How to load weights of the model for a single CPU?

alishakiba commented 9 years ago

Hi there,

I have modified the code, so it can run on a single CPU.

In file basic_model.py, comment line 7

from lasagne.layers import dnn

and change lines 136-137 as follows

    Conv2DLayer = nn.layers.Conv2DLayer #dnn.Conv2DDNNLayer
    MaxPool2DLayer = nn.layers.MaxPool2DLayer #dnn.MaxPool2DDNNLayer

Then, the following code is working without any errors, however, produces a set non-related and random weights! Could you please help to load the weights?

# coding: utf-8

# In[1]:

import sys
sys.path.append('../')

import cPickle as pickle
import re
import glob
import os

import time

import theano
import theano.tensor as T
import numpy as np
import pandas as p
import lasagne as nn

from PIL import Image

from utils import hms, architecture_string, get_img_ids_from_iter

# In[2]:

get_ipython().magic(u'pylab inline')
rcParams['figure.figsize'] = 16, 6
np.set_printoptions(precision=3)
np.set_printoptions(suppress=True)

# In[3]:

dump_path = '../dumps/2015_07_17_123003_PARAMSDUMP.pkl'

# In[4]:

model_data = pickle.load(open(dump_path, 'r'))

# In[5]:

from models import basic_model as model

# In[6]:

LEARNING_RATE_SCHEDULE = model.LEARNING_RATE_SCHEDULE
prefix_train = model.prefix_train if hasattr(model, 'prefix_train') else     '/run/shm/train_ds2_crop/'
prefix_test = model.prefix_test if hasattr(model, 'prefix_test') else     '/run/shm/test_ds2_crop/'
SEED = model.SEED if hasattr(model, 'SEED') else 11111

id_train, y_train = model.id_train, model.y_train
id_valid, y_valid = model.id_valid, model.y_valid
id_train_oversample = model.id_train_oversample,
labels_train_oversample = model.labels_train_oversample

sample_coefs = model.sample_coefs if hasattr(model, 'sample_coefs')     else [0, 7, 3, 22, 25]
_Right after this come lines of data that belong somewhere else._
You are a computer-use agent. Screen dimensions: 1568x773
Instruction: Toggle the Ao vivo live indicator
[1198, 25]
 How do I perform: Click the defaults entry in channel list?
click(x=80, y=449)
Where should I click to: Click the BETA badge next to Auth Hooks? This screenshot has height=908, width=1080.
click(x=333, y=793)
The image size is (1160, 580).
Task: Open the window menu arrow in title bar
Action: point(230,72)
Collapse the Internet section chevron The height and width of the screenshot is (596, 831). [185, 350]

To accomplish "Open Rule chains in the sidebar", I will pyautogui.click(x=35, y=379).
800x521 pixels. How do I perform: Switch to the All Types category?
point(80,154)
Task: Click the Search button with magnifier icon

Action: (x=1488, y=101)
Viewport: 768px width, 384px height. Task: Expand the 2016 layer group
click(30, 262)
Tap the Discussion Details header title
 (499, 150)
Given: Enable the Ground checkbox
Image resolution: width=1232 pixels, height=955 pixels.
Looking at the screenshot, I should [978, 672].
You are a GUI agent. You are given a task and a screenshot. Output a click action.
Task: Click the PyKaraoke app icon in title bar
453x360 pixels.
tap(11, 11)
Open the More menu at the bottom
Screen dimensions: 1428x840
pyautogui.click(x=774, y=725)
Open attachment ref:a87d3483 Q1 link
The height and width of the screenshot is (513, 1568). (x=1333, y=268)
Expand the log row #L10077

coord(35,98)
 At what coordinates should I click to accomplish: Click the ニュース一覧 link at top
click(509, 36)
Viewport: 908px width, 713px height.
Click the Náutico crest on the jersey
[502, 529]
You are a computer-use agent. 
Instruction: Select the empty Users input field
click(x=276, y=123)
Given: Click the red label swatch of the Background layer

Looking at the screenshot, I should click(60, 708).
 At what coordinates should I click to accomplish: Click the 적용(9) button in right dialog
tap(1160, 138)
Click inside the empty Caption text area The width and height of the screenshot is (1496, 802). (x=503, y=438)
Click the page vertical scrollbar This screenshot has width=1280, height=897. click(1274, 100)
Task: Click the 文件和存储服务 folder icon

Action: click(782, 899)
l_out, l_ins = model.build_model()

# In[7]:

params = nn.layers.get_all_param_values(l_out)
for p, v in zip(params, model_data):
    p = v

# In[8]:

chunk_size = 64
batch_size = 256

# In[9]:

output = nn.layers.get_output(l_out, deterministic=True)
input_ndims = [len(nn.layers.get_output_shape(l_in))
               for l_in in l_ins]
xs_shared = [nn.utils.shared_empty(dim=ndim)
             for ndim in input_ndims]

# In[10]:

import pandas as pd
OriginalLabels = pd.read_csv(r'../data/trainLabels.csv', sep=',')

# In[11]:

import glob
temp1 = np.zeros((chunk_size, 3, 512, 512), dtype='float64')
fileList = sorted(glob.glob(r'/home/ali/Desktop/kaggle_diabetic_retinopathy-master/data/64/*.tiff'))
labels64 = []
for i, f in enumerate(fileList):
    temp1[i,:,:,:] = np.array(Image.open(f)).T / 255.0
    fname = f.split('/')[-1].split('.')[0]
    lbl = OriginalLabels.loc[OriginalLabels['image'] == fname]['level'].values.item(0)
#     print lbl
    labels64.append(lbl)
xs_shared[0].set_value(temp1)
print temp1.shape

# In[12]:

temp2 = np.ones((chunk_size, 2), dtype='float64') * 512
xs_shared[1].set_value(temp2)
temp2.shape

# In[13]:

idx = T.lscalar('idx')

givens = {}
for l_in, x_shared in zip(l_ins, xs_shared):
    givens[l_in.input_var] = x_shared[idx * batch_size:(idx + 1) * batch_size]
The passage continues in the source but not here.